Look Inside the CloudFridge
Look Inside the CloudFridge

📌 overview
CloudFridge is a small IoT project that records when, how often, and how long a refrigerator door is opened, then sends that data to the cloud.
With only: a magnetic reed switch on the fridge door,
an Arduino + WIZnet-based Ethernet shield (W5100/W5500), and a wired LAN connection,
the system turns everyday fridge usage into time-series data that can be visualized and analyzed.
Because the refrigerator is one of the biggest energy consumers in a home, this data helps you see where door-open behavior may be wasting energy and gives a concrete basis for behavior change.
📌 Key Functions
Door state measurement
A reed switch detects door open/close events.

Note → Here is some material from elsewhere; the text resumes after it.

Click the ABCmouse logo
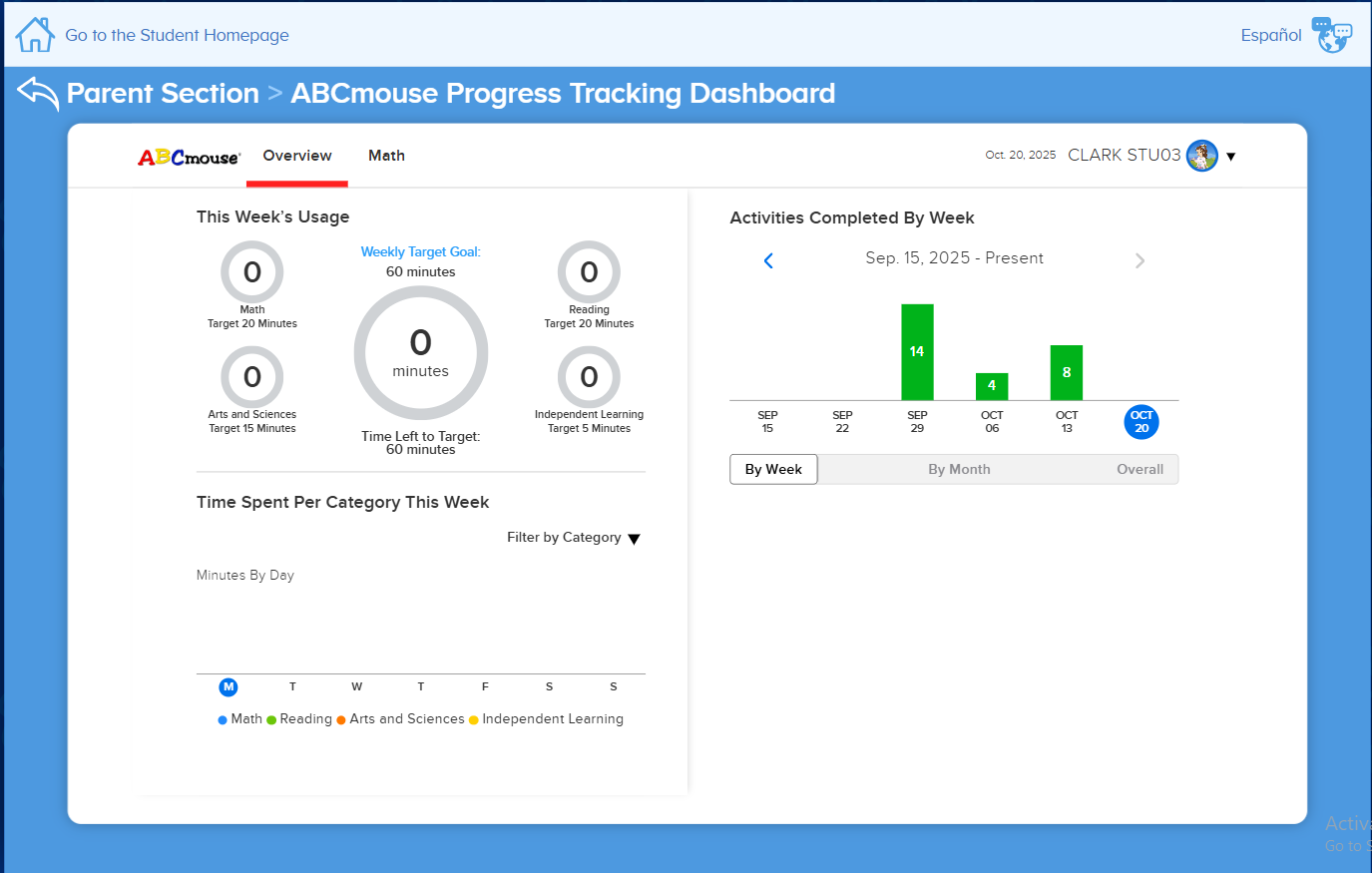 click(189, 157)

For each reporting interval, the Arduino calculates:
openCount – how many times the door was opened
openDuration – total time the door stayed open
Cloud upload via HTTP
At fixed intervals (e.g., every 30 seconds), these values are sent as a simple HTTP PUT/POST to a server.

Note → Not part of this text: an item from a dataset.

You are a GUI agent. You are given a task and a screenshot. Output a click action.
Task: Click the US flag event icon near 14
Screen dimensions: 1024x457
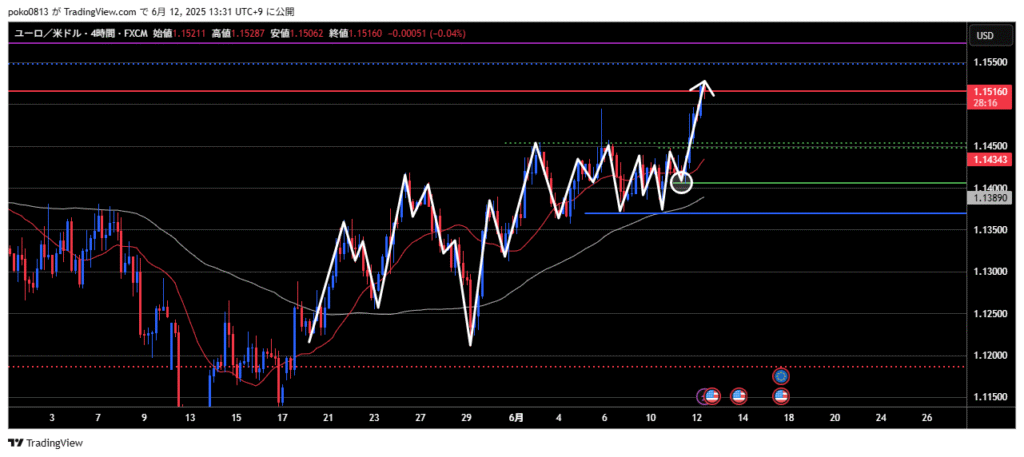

Any HTTP-capable backend can be used: legacy Xively, modern services (ThingSpeak, InfluxDB, etc.), or a custom REST API.
The result is a fridge “usage timeline” you can graph over hours, days, or months.
Local visual status (RGB LED)
A small RGB LED (e.g., BlinkM) shows system state at a glance:normal operation,door currently open,network or upload error.
Power-use awareness
The design explicitly notes that the monitor itself consumes power (a few watts) and suggests reducing upload rate or using sleep modes when long-term logging is the goal.
📌 System Architecture
Sensor layer
A magnetic reed switch + magnet pair detects whether the door is open or closed.

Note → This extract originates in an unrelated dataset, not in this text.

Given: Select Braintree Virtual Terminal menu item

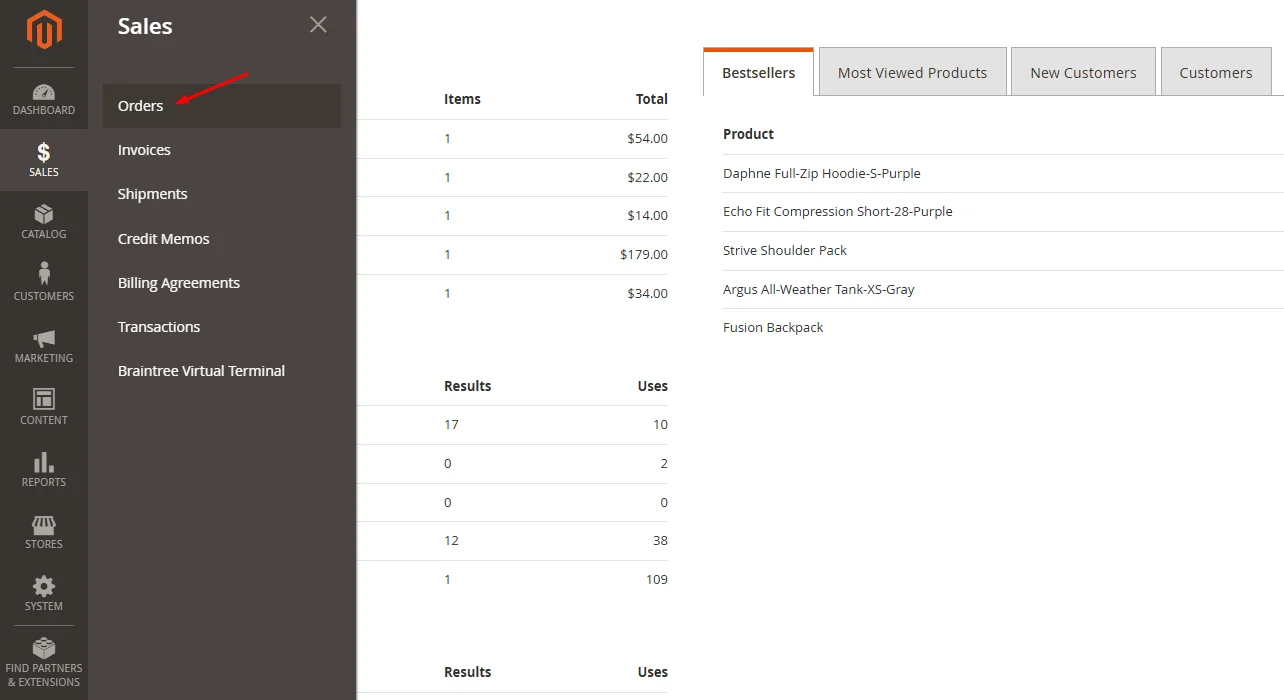Looking at the screenshot, I should pyautogui.click(x=201, y=371).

The Arduino tracks transitions and measures how long each opening lasts, then aggregates this into openCount and openDuration per interval.
Edge device: Arduino + WIZnet Ethernet
Arduino Uno (or similar) plus a W5100/W5500-class Ethernet shield.
Responsibilities:Obtain IP configuration (typically via DHCP)
Aggregate door events over time
Periodically send an HTTP request with the latest metrics
Drive the status LED
Cloud service
Receives the HTTP payload, stores it with timestamps, and exposes:dashboards/graphs for quick visualization, APIs for further analysis and integration,simple alert rules (e.g., “door open longer than N seconds”).
📌 W5100 / W5500 Role
In CloudFridge, the WIZnet Ethernet controller is essentially the wired gateway that puts the refrigerator on the internet.
Wired Ethernet link
Stable and predictable latency via RJ45 and a home router.
Better suited than Wi-Fi for small devices that log continuously, 24/7.
Hardwired TCP/IP stack
DHCP, ARP, TCP session management and retransmissions are handled inside the chip.
The microcontroller just opens a socket, sends an HTTP string, and reads the response.
W5100 vs W5500 in this pattern
W5100
4 sockets, 16 KB buffer
Classic Arduino Ethernet Shield controller
More than enough for one CloudFridge node uploading to a single cloud endpoint.
W5500
8 sockets, 32 KB buffer, faster SPI
Makes it easier to add:a built-in web configuration page,multiple upload targets (local server + cloud),additional monitored appliances on the same device.
📌 WIZnet Perspective
CloudFridge is a clear example of the pattern:
Sensor → MCU → WIZnet Ethernet → HTTP → Cloud
applied to a refrigerator.
The local side (Arduino + W5100/W5500) handles real-time sensing, aggregation, and upload timing.
The cloud side provides long-term storage, visualization, and alerting.
This pattern generalizes naturally to other cold-chain and appliance scenarios—freezers, display fridges, lab refrigerators—where door activity matters. In all of these, a WIZnet Ethernet chip can act as the simple, reliable, always-on network bridge between very small hardware and internet-scale data and services.
📌 Short Summary
CloudFridge uses a reed switch, an Arduino, and a WIZnet Ethernet controller to measure refrigerator door openings and send the results to the cloud over HTTP.
It’s a compact reference design for:door-event–based energy and habit tracking on refrigerators, andsmall wired-Ethernet IoT nodes that rely on WIZnet’s hardwired TCP/IP to stay simple, reliable, and always connected.